Impacts of Oceanic Eddy Resolution on the Wind-Driven and Nonlinear Spectral Sources of Kinetic Energy at Low Frequencies

Low-frequency variability within the ocean surface can be excited by both external forcing, such as wind stress, as well as internal nonlinearities. Recent studies have shown that nonlinear interactions at short timescales within the ocean surface can excite variability on longer timescales, indicating a transfer of kinetic energy from high to low frequencies analogous to the inverse cascade in wavenumber space. This transfer of energy is driven by eddy-eddy interactions within the advective term of the equations of motion and may then be sensitive to model resolution and eddy parameterization. Here we utilize GFDL’s CM2.X hierarchy of fully coupled ocean-atmosphere models to address how low frequency variability within the ocean surface is generated.

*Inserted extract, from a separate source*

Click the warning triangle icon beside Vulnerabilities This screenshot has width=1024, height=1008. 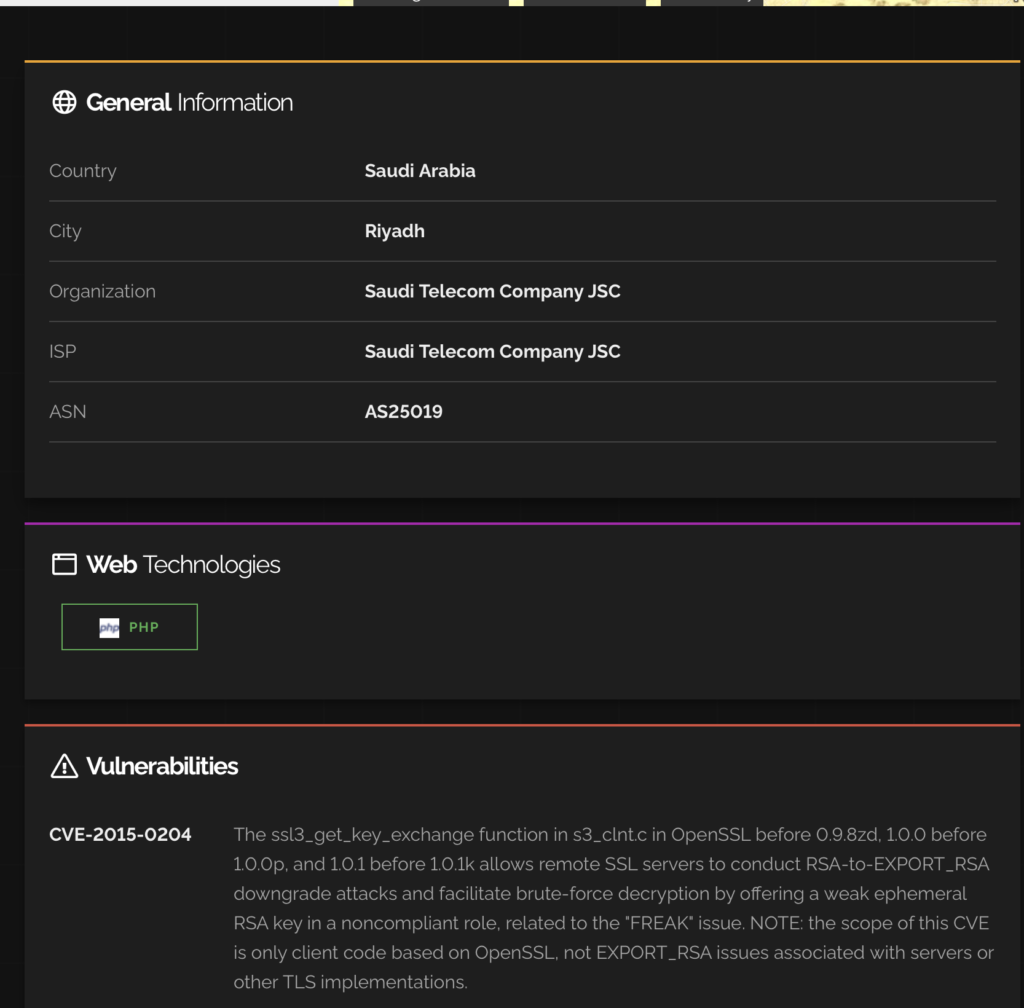point(64,766)
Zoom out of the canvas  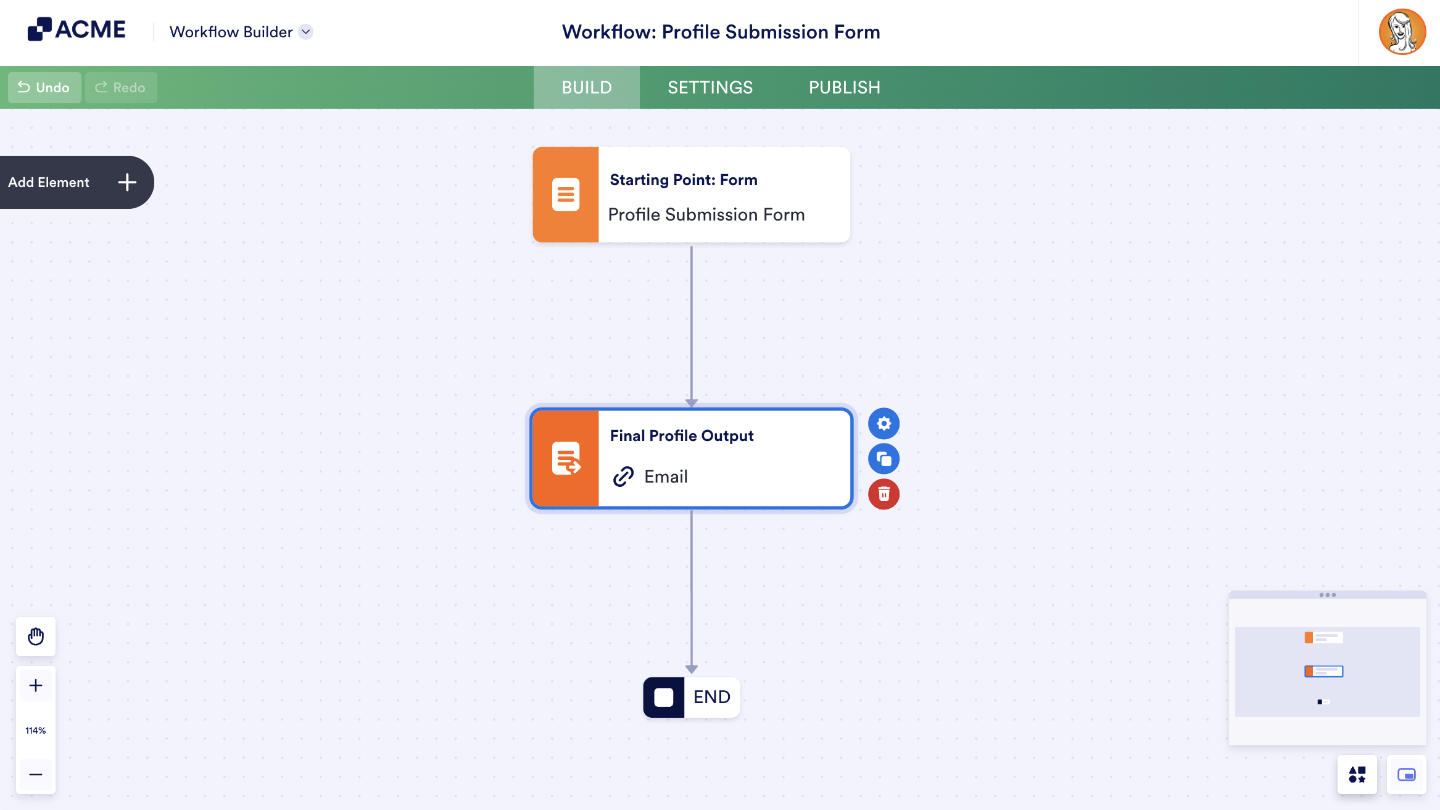[36, 774]
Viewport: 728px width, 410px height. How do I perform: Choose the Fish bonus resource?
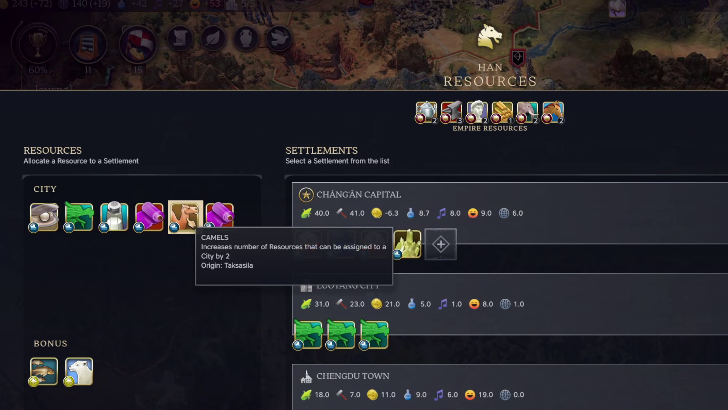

We will compare the magnitude of external sources of energy at low frequencies, such as that of direct forcing from from wind stress, to internal sources of energy due to the local, geostrophic nonlinear transfer of energy to long time scales. Diagnostics of energy flux and transfer within the frequency domain will be compared between three models at 1, 1/4th, and 1/10th degree ocean resolution across eddying and non-eddying regions of the midlatitude oceans to address the importance of eddy resolution in the driving of energy to low frequencies within the spectral domain.